[PASSAGE TO READ]:
+--
98 N.H. 527 | N.H. | 1953
To the House of Representatives:
The undersigned, the Justices of the Supreme Court, make answer to your resolution with reference to House Bill No. 250, entitled “An Act Relative to the License Fees of Milk Distributors,” with amendment as adopted. 1953 Journal of the House 525-528.
The proposed act would broaden the duties of the Milk Control Board to include promotion, through the activities of a proposed committee, of greater consumption of milk and its products “to the end that such consumption may be encouraged in the interest of public health.” S. 1.
The license fees imposed on distributors under the present law (R. L. c. 196, s. 8) would be substantially increased (s. 2) and the Board is authorized to pay to the committee “not exceeding sixty per cent of the gross income from licenses” (which would apparently approximate the yield attributable to the increases in fees) to be expended “in disseminating information concerning the use of milk in the interest of public health.” S. 3.
There can be no quarrel with the proposition that the valid exercise of the police power extends to regulations for the protection of public health. State v. Normand, 76 N. H. 541; Chung Mee v. Healy, 86 N. H. 483, 484; Cloutier v. Board, 92 N. H. 199.
The declared purpose of the proposed act is to protect public health by the promotion of the sale of milk. This is -not of itself an invalid purpose. See Conway v. Water Resources Board, 89 N. H. 346, 350. Validity of the bill, however, must be determined by its essential characteristics rather than its declared purpose. “A State law, although apparently for the protection of the public health, will be scrutinized as to its results in actual practice to ascertain its essential characteristics, and will not be upheld merely because of its declared purpose.” Opinion of the Justices, 87 N. H. 496, 497. The declared purpose is to be accomplished through funds derived from increases in the license fees presently imposed upon milk distributors, a portion of which may be by them charged back to milk producers (s. 2). It is not proposed to impose a tax of general application in the nature of a sales tax (see Opinion of the Justices, 94 N. H. 506, 508) nor is there occasion for us to consider the validity of the proposed measure as such a tax, since there is clearly no purpose to regulate by a tax calculated to discourage use of the product involved. State v. Express Co.,
The burden of the measure would fall upon the milk distributor, as a license fee. It is well established under our law that permissible license fees are those which “do not exceed the probable expense of issuing the licenses . . . and regulating the business.” Marine Corps League v. Benoit, 96 N. H. 423, 426, and cases cited. See also, Opinion of the Justices, 88 N. H. 497, 499; State v. Cox, 91 N. H. 137, 144. While such fees are not invalid merely because some surplus revenue is produced (Opinion of the Justices, 94 N. H. 501, 504), they must be incidental to regulation and not primarily for the purpose of producing revenue. State v. Angelo, 71 N. H. 224, 229; State v. Cox, supra.
+--
[TASK GOAL]: Under the law cited in the opinion on House Bill No. 250, what limit applies to permissible license fees?

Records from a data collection
+--
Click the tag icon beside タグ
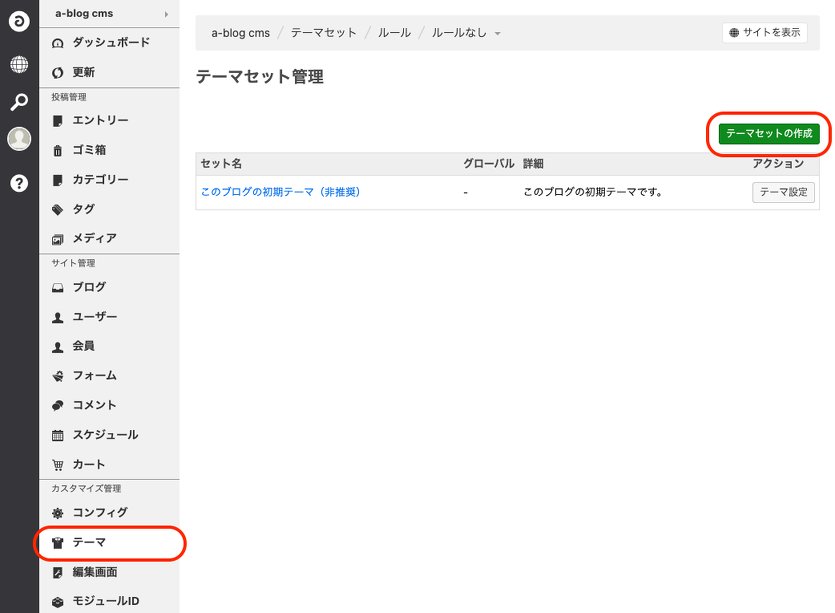 [58, 210]
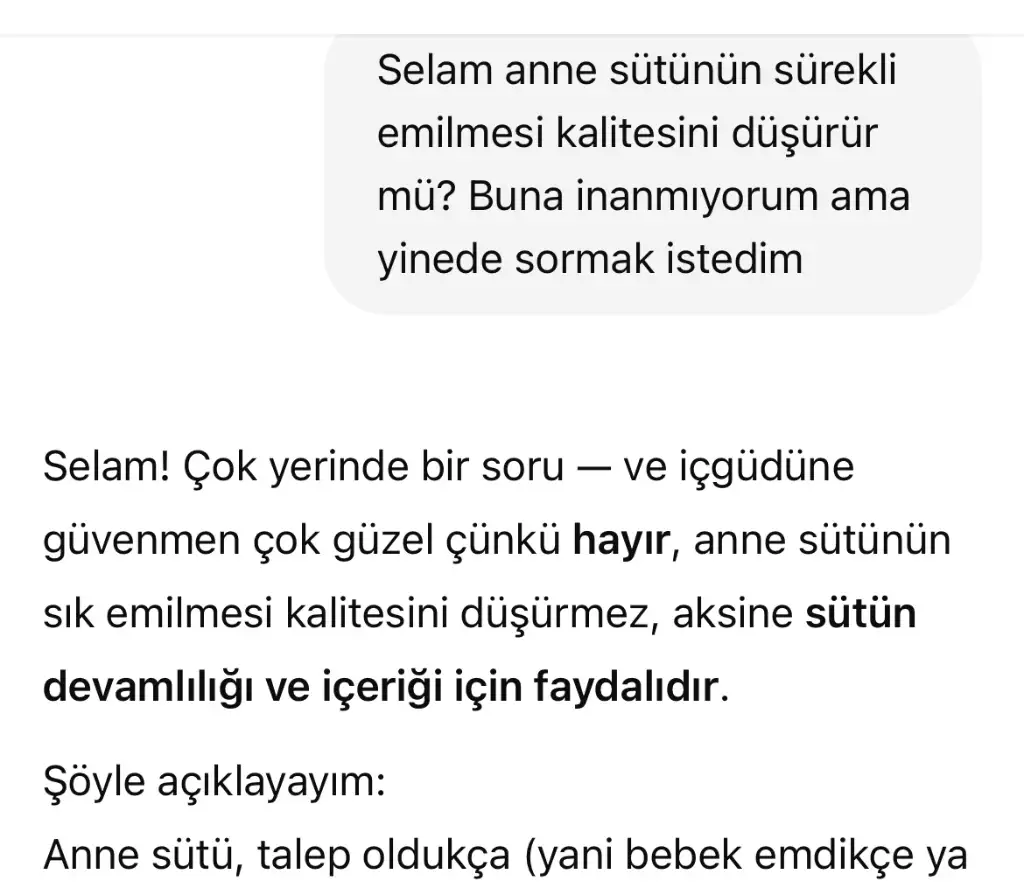Click the reply greeting 'Selam!'
1024x888 pixels.
[x=106, y=467]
+--
[RESPONSE]: They must not exceed the probable expense of issuing the licenses and regulating the business.